● **Data for analysis**:
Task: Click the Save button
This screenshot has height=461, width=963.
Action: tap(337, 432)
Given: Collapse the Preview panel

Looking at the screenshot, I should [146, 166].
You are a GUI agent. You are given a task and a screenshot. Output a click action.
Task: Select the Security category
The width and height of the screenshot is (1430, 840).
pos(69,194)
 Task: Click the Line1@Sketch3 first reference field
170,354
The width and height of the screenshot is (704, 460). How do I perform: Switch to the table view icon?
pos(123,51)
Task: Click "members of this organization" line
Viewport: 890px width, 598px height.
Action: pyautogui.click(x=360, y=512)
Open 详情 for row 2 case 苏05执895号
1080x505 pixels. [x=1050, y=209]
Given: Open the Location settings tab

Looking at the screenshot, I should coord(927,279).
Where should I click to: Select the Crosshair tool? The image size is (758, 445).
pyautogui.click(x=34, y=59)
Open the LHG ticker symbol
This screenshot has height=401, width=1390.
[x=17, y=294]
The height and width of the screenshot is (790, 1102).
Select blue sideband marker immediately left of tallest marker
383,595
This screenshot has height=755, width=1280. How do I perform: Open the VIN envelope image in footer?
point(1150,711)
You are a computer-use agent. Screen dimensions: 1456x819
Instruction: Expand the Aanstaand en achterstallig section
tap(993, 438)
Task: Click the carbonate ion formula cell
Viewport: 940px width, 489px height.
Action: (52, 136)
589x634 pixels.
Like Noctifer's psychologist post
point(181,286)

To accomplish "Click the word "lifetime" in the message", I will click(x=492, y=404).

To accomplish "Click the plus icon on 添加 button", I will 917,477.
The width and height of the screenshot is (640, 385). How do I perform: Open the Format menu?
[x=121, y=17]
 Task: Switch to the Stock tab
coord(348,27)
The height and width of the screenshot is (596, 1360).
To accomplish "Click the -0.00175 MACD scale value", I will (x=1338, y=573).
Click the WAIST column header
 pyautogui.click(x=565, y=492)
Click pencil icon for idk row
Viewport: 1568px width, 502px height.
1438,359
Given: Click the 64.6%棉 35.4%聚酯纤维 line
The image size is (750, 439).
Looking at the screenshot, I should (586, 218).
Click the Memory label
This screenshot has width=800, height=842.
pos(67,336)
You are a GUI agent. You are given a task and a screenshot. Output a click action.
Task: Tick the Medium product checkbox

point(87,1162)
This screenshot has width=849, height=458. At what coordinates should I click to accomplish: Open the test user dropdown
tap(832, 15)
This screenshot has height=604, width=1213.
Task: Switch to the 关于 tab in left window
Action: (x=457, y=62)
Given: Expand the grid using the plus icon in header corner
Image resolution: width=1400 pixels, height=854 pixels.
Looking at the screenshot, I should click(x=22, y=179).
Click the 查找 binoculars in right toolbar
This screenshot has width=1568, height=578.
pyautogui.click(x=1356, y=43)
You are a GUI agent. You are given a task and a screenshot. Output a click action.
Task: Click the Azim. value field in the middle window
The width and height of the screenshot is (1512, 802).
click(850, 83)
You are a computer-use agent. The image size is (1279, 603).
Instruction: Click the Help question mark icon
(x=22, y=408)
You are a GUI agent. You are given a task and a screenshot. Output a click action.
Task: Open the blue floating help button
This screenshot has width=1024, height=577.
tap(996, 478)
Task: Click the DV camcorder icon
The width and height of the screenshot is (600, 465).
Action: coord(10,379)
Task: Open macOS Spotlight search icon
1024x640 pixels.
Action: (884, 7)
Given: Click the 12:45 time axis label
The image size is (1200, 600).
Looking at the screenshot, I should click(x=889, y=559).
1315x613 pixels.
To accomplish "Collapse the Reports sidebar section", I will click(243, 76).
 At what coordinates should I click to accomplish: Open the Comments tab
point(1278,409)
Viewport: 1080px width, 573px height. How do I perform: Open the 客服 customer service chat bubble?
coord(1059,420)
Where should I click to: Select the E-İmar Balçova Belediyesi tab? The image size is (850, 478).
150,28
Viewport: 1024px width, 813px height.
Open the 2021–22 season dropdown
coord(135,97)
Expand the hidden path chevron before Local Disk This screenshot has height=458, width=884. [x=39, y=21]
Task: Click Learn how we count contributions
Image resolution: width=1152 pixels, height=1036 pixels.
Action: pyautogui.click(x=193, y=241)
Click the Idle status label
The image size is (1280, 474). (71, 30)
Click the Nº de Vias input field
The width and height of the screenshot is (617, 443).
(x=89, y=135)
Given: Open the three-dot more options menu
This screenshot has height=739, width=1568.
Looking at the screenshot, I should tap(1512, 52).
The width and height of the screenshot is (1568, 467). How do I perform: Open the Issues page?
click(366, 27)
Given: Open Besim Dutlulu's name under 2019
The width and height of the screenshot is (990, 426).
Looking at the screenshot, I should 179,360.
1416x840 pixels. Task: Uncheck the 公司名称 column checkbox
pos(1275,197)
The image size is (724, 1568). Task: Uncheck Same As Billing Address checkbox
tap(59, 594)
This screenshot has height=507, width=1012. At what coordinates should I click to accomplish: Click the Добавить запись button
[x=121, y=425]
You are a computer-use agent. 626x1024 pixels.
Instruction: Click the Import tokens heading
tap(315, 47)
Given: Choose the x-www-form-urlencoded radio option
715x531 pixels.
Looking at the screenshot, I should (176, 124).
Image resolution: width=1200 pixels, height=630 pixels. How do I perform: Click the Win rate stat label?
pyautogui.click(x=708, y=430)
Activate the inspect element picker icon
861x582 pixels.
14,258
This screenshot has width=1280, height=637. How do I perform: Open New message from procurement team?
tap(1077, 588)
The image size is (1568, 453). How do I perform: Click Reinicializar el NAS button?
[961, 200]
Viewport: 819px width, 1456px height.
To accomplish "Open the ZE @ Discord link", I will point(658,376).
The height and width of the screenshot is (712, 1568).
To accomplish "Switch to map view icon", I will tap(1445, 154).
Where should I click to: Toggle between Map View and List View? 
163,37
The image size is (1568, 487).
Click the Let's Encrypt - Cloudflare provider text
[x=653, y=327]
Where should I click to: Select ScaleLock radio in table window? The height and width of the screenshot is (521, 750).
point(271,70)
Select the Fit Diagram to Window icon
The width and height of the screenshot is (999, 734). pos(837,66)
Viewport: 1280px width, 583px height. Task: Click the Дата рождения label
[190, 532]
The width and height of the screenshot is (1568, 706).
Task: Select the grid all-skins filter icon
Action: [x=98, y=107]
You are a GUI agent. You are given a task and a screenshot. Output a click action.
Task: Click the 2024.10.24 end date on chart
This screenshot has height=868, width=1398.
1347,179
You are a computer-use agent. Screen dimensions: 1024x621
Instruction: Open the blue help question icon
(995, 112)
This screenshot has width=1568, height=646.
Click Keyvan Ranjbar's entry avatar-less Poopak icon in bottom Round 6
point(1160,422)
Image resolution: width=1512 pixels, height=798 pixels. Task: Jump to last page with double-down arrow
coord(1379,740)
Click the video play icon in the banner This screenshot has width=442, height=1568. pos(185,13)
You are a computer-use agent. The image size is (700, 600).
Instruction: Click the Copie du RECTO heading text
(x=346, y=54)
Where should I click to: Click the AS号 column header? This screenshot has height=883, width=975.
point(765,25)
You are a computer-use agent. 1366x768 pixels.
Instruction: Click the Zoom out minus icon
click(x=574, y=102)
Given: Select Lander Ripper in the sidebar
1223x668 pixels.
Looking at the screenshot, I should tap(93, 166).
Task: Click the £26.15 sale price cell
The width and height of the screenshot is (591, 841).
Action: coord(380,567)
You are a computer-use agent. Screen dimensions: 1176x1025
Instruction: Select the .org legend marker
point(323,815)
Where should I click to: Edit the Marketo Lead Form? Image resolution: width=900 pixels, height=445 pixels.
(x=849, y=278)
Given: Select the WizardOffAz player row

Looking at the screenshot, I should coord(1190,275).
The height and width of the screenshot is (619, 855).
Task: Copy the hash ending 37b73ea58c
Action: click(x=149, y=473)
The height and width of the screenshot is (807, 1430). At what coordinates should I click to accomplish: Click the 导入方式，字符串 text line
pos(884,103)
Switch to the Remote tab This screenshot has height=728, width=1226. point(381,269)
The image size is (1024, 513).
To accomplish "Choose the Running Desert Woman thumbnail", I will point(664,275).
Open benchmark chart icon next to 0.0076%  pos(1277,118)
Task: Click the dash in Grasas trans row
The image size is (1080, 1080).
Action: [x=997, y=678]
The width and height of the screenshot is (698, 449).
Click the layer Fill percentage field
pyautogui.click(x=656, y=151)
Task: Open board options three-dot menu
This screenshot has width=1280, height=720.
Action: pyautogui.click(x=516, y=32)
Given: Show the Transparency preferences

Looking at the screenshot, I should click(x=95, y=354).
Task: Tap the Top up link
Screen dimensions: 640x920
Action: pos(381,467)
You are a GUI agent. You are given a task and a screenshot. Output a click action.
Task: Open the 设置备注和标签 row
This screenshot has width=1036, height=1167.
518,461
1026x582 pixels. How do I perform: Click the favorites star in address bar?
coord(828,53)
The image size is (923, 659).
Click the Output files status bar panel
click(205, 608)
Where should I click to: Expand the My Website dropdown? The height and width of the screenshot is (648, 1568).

● **Exercise objective**: Among the lines of the listing above, which ones hold "three"? Copy them.

● **Finished exercise**:
Given: Open the three-dot more options menu
Task: Open board options three-dot menu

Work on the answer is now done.